The technical articles seem the most familiar, and in some areas have best stood the test of time. Articles on filters, and how they work, how to make a portable studio, basic one light photography, using your imagination in creating silhouettes, capturing motorcycle action, and pet photography might well be the subjects of contemporary photography magazines. In contrast, articles on achieving colour balance when photographing under fluorescent light, making drying racks for use at home, how to make 35mm positive slides and how to build and use a reflection densitometer seem, well, quirkily analog. And in January 1982, Petersen’s Photographic was advising travellers on “Don’t let airlines zap your film”.

The advertisements are interesting too. Canon are promoting the AE-1 and A1 to the amateur market and the all modular, everything possible is interchangeable F1 to the serious professional. Ilford are marketing the Cibachrome kit (for creating prints directly from transparencies) and its new XP1 film. Kodak advertisements offer ranges of film and photographic paper long forgotten. Polaroid are still introducing new peel apart films like the ER range. Names like Chinon, Cosina, Kiron, Sunpak and Tokina seem like distant memories. And retail stores have a “mail order department” to look after your photographic requirements.

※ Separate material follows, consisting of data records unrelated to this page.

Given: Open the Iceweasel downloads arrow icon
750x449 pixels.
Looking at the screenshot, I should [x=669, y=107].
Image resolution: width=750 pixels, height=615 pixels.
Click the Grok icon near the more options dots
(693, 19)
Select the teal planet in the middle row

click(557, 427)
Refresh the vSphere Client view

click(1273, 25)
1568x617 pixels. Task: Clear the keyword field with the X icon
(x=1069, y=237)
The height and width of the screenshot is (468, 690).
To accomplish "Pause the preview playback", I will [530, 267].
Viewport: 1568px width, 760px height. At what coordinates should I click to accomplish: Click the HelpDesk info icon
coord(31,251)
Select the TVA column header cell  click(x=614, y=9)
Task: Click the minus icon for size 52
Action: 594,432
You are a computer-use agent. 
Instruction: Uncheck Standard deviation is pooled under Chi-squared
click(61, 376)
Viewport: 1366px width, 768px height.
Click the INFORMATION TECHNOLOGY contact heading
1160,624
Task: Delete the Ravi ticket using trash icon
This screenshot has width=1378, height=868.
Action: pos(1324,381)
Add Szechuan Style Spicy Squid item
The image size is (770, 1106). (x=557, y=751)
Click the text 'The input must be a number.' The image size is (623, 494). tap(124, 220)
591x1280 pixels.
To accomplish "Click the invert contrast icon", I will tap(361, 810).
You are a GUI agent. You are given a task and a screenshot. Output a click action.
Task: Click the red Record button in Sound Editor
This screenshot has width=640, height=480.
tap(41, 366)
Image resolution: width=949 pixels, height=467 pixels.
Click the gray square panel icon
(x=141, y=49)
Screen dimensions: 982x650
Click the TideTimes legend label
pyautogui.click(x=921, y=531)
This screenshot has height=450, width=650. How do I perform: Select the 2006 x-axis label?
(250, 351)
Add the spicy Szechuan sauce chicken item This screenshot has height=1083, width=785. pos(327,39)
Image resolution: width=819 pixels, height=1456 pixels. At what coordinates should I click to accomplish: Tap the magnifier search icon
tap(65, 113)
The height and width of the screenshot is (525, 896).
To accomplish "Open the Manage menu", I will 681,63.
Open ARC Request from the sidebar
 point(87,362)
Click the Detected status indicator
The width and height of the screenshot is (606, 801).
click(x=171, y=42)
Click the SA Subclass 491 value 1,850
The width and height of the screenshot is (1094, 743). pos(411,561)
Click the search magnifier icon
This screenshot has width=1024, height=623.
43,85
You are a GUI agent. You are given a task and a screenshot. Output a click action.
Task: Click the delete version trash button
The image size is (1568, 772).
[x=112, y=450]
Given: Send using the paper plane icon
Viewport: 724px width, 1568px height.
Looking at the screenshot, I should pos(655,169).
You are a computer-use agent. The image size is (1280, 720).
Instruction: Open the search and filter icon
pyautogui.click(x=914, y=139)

In the December 1981 issue of Petersen’s Photographic, regular columnist Mike Stensvold changes tack to talk about his experiences in creating his column at what he describes were “the controls of my new word processing computer”. It was an Apple 2, and was “a wonderful device”. It was quiet, which was much more considerate to the neighbors at 3 o’clock in the morning than his typewriter! Spelling mistakes and typos could be easily fixed. But it got pretty confusing when, and I quote “I mean, if I hit just one wrong key, my whole story or column, or whatever, could disappear, just like that in the mid

However, there is one article which beyond all others provided a glimpse of the future. In September 1981, Markene Kruse-Smith described a journey across Toyko in a bright red Datsun that took her to Sony’s corporate Headquarters. In a room “as futuristic as a James Bond set” she encountered a high definition TV with no scan lines – the Triniton color monitor which had a quality “approaching that of 35mm film”. She also saw Sony’s High definition Video system which was designed for the image requirements anticipated for the 21st Century. Mr Kuroda, then Sony’s Manager of Press and Public Relations told her that “he expects electronics to dominate the field of imagemaking in the latter part of the 20th Century”.